From the methodological point of view, several further improvements of SQM-DH methods seem possible, as almost no part can be considered perfect (see our previous review for details [25]). One should on the other hand mention, that the theoretically most stringent way to deal with hydrogen-bonds in SQM methods is likely the inclusion of orthogonalization corrections, as it is done within the OMx methods by Thiel and co-workers [180–183]. Currently, these methods are parameterized only for first-row elements, but there are many activities in Thiel's group to make OMx methods more versatile and even more accurate. Nevertheless, SQM-DH methods are clearly a valuable addition to the method zoo of computational chemistry. Other important developments in the field include substantially improved SQM models like the above mentioned PMO by Truhlar and co-workers, as well as models derived from higher-level theory approaches like the one suggested by Laikov in 2011 [184]. There is also the recently developed AM1/d-CB1 method (including some d-orbitals and new core-core repulsion terms) [185,186], but benchmark data in comparison to SQM-DH is not yet available.
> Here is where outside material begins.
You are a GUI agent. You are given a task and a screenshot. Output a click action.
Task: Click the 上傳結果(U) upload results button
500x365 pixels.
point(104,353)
Noteworthy is also the further development of minimal QM models (especially HF-3c by Sure and Grimme [187]), which are somewhat slower, but generally more robust than SQM-DH methods and thus capable of filling the gap between SQM and DFT methods in terms of cost and accuracy. In a recent perspective Grimme, Bredow and co-workers highlight several variants of low-cost quantum chemical methods (SQM-DH, HF-3c, SCC-DFTB) as pre-screening tools and for computing thermostatistical corrections. The authors conclude that due to their improved accuracy and application range ‘the future for low-cost quantum chemical methods for investigating NCIs in all of their aspects seems bright’ [54]. There is not much to add to this from our side.